His solutions? Vandergrift composited in glints of light reflecting off water shot elsewhere, and, to balance the flash exposure with the bright clouds, he tapped PocketWizard’s HyperSync technology. Like the high-speed flash syncing built into sophisticated shoe-mount flashes, HyperSync lets you sync flash and shutter at speeds up to 1/8000 sec. Its main advantage, though? It allows for a very bright flash output, unlike high-speed syncing which uses relatively weak pulses of light that prohibit deep flash-to-subject distances.
This let Vandergrift make his flash exposure at 1/2000 sec without fear of the shutter curtains throwing shadows across his camera’s sensor. “The basic principal is to dial up the strobe as bright as possible for the longest flash duration possible,” he explains. “Then by using one of the PocketWizard ControlTL remote flash triggers—I used the Flex TT5—the strobe is fired just prior to the shutter opening and remains on the entire time that the shutter is fully open. Essentially, the strobe becomes a continuous light source.”

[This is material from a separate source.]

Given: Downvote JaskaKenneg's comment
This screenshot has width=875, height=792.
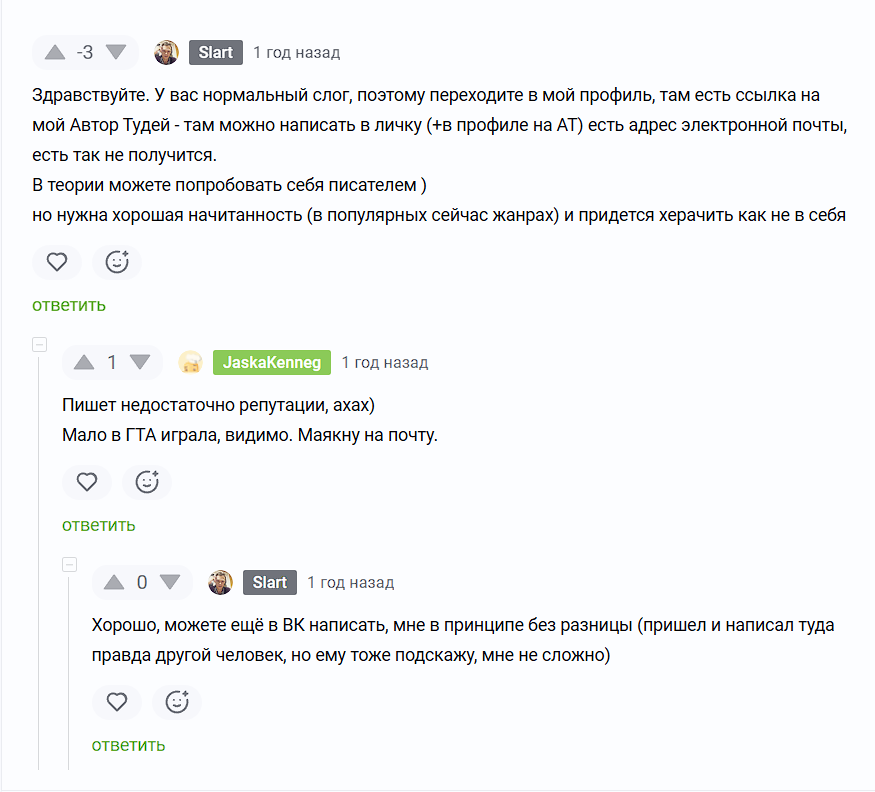Looking at the screenshot, I should pos(140,362).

An added benefit of this is that “HyperSync lets shutter speeds, in addition to apertures, influence flash exposure,” says Vandergrift. “Without it, flash exposure is usually controlled exclusively by the aperture setting.” He could shoot at the relatively bright aperture of f/5.6 while still slightly underexposing the clouds and retaining their detail. “HyperSync made this shot because I really didn’t want to work completely stopped down. A totally stopped-down image with hard lighting looks unnatural, and I wanted a natural, organic feel—f/5.6 was where I needed to be,” he says.
Vandergrift lit the scene with the now-discontinued Dynalite 4040 strobe head (A) and M2000e power pack (B). (Comparable current models shown below.) The strobe was powered by a Honda EU 2000i generator (C). He positioned his Canon EOS-1Ds Mark III (D) and PocketWizard Flex TT5 wireless flash trigger below his subjects so that he could aim upward, thereby concealing the location of the shoot: a field near his small Maryland farm/studio. He shot tethered to a laptop (E) that he used to evaluate and compare shots. He constructed his set (F) from 2×4 and 4×4 posts to which he secured old barn wood that resembled a weathered pier. Finally, the rippled light under the pier was a composited shot of reflections at the bottom of a pool. Actually reflecting light off water on set wouldn’t have given Vandergrift enough control over the reflections’ pattern or placement.